§ **EXERCISE**:
Please restate word for word each line from the one containing "Given: Click the 2 events statistic" to the last line of the records below, and drop the pictures.

START TASK DATA

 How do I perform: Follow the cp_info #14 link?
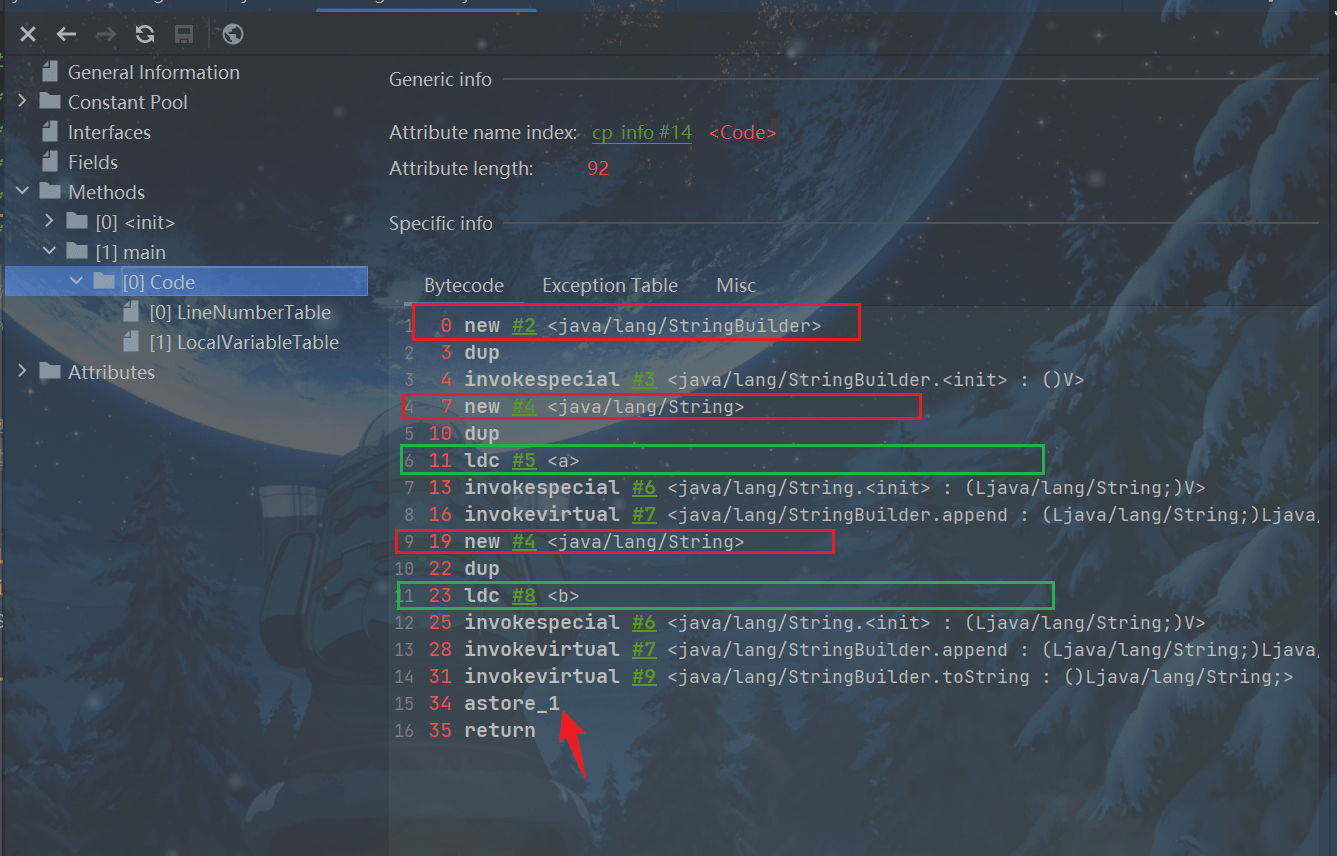point(641,133)
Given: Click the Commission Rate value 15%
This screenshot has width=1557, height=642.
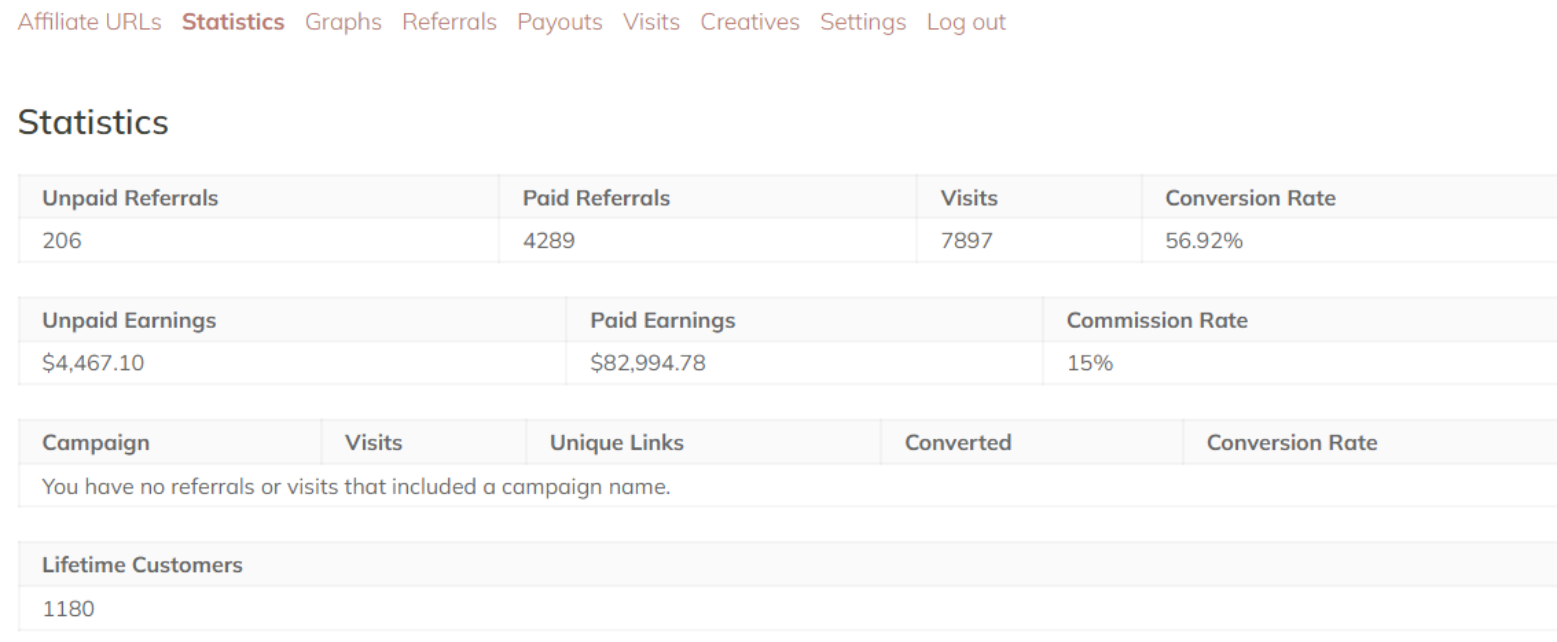Looking at the screenshot, I should click(x=1090, y=363).
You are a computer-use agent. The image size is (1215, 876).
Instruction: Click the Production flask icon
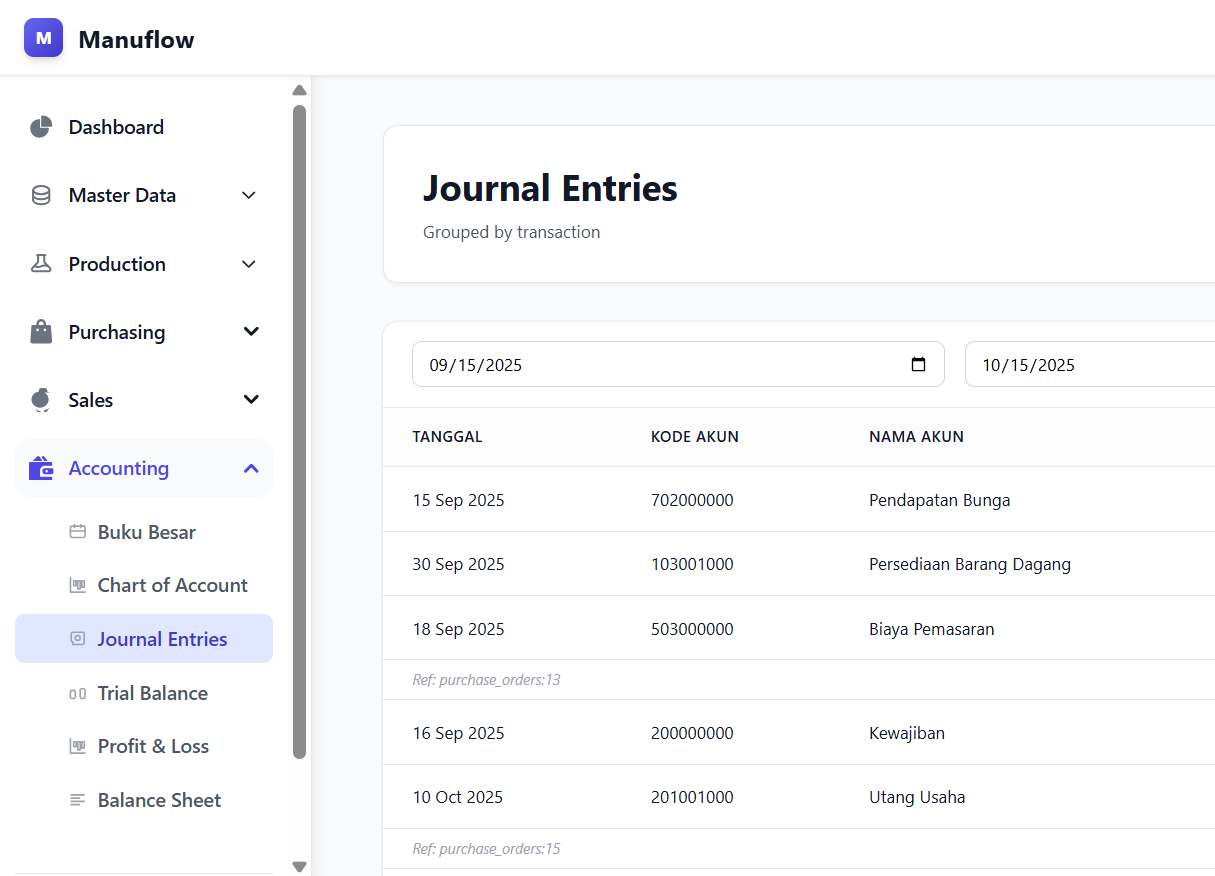41,264

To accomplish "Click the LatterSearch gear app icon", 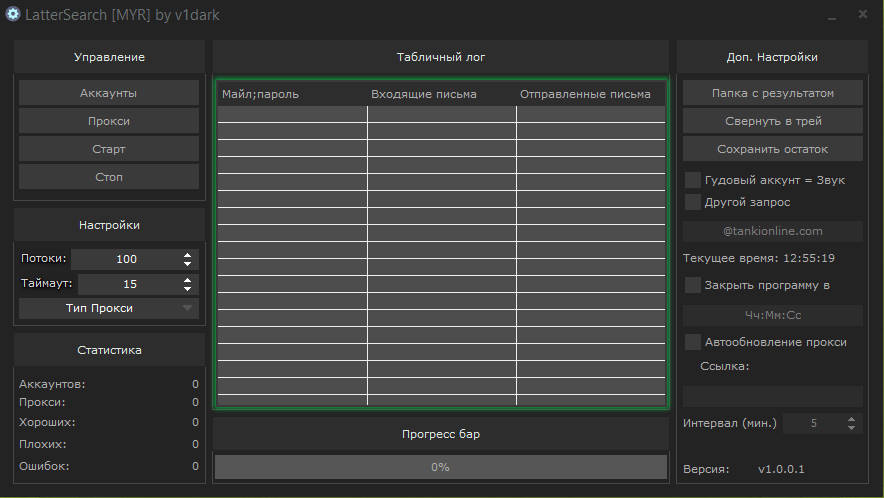I will point(13,14).
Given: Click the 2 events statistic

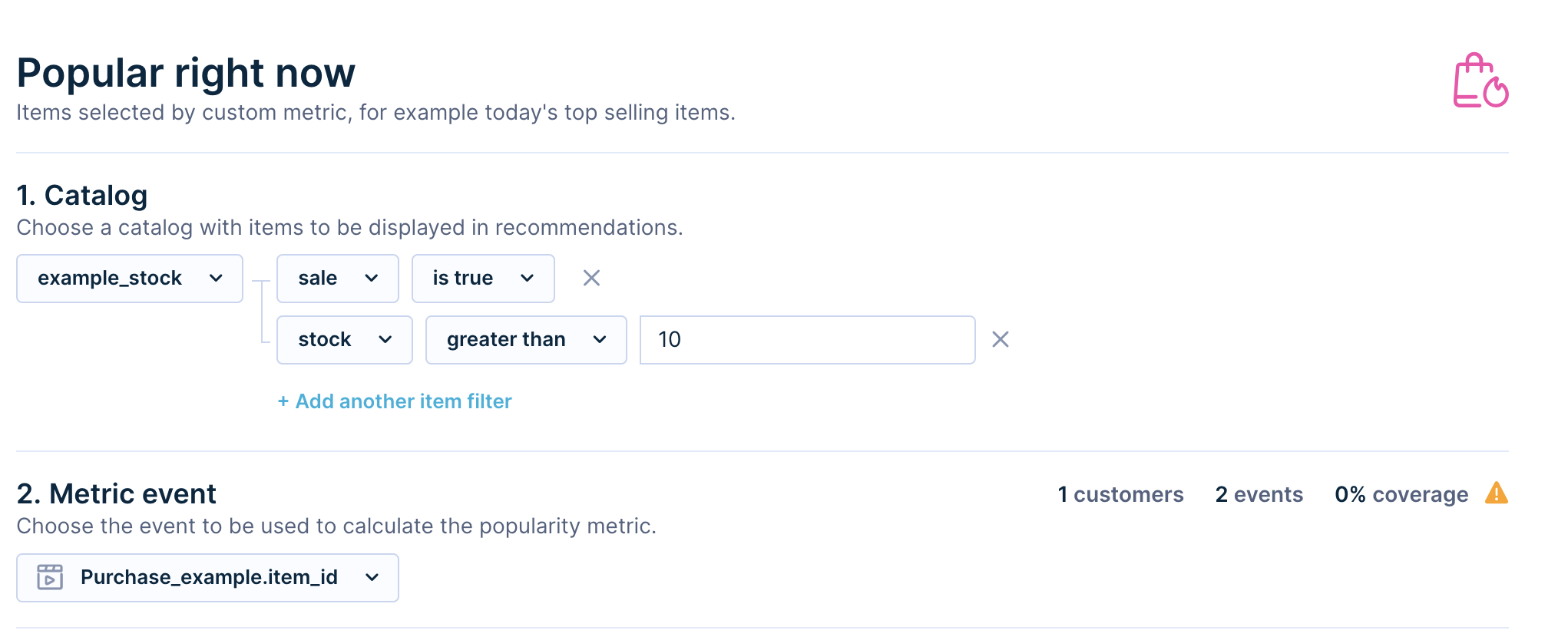Looking at the screenshot, I should click(x=1259, y=494).
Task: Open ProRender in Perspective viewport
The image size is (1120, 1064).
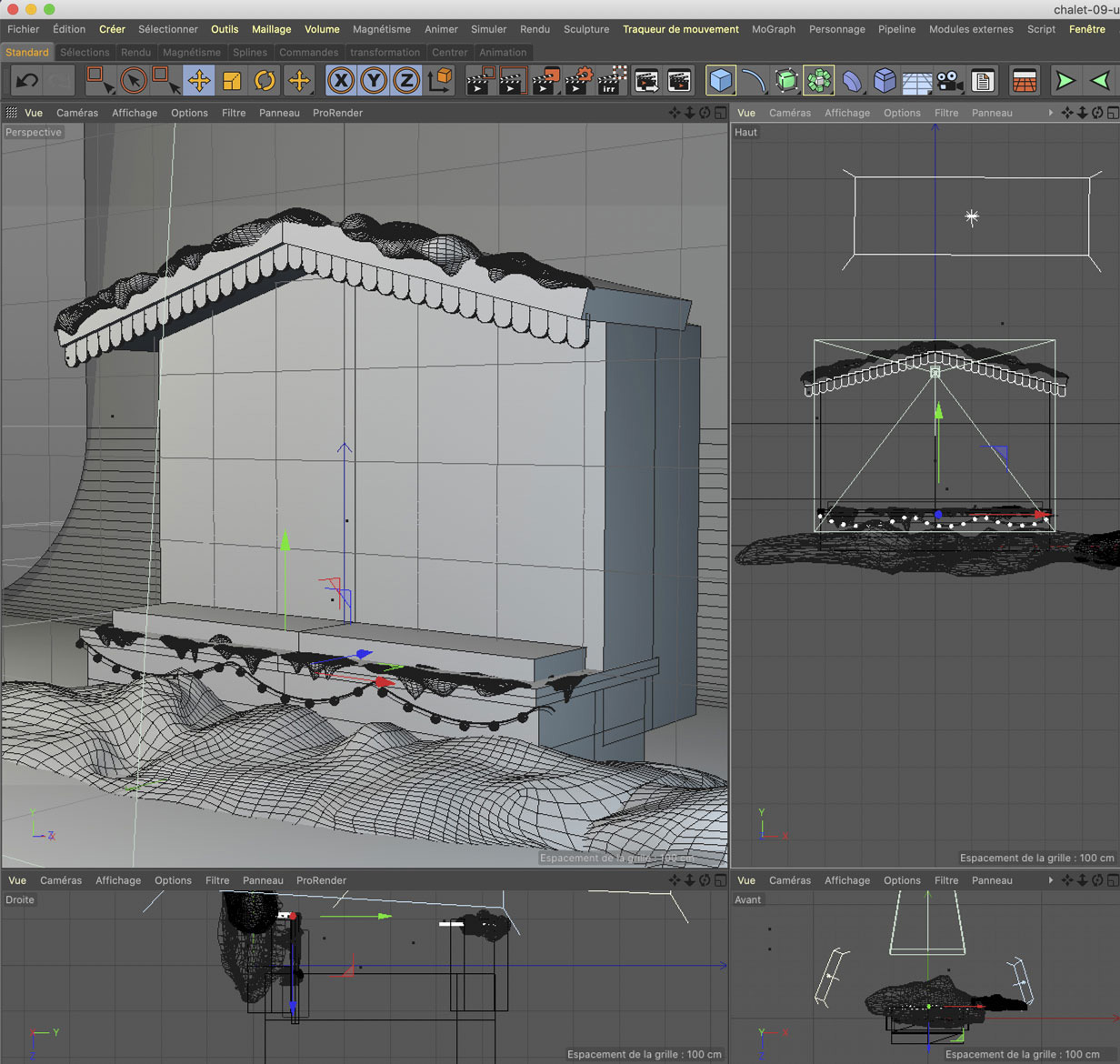Action: pos(337,113)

END TASK DATA

§ **EXERCISE SOLUTION**:
Given: Click the 2 events statistic

Looking at the screenshot, I should click(x=1259, y=494).
Task: Open ProRender in Perspective viewport
The image size is (1120, 1064).
Action: pos(337,113)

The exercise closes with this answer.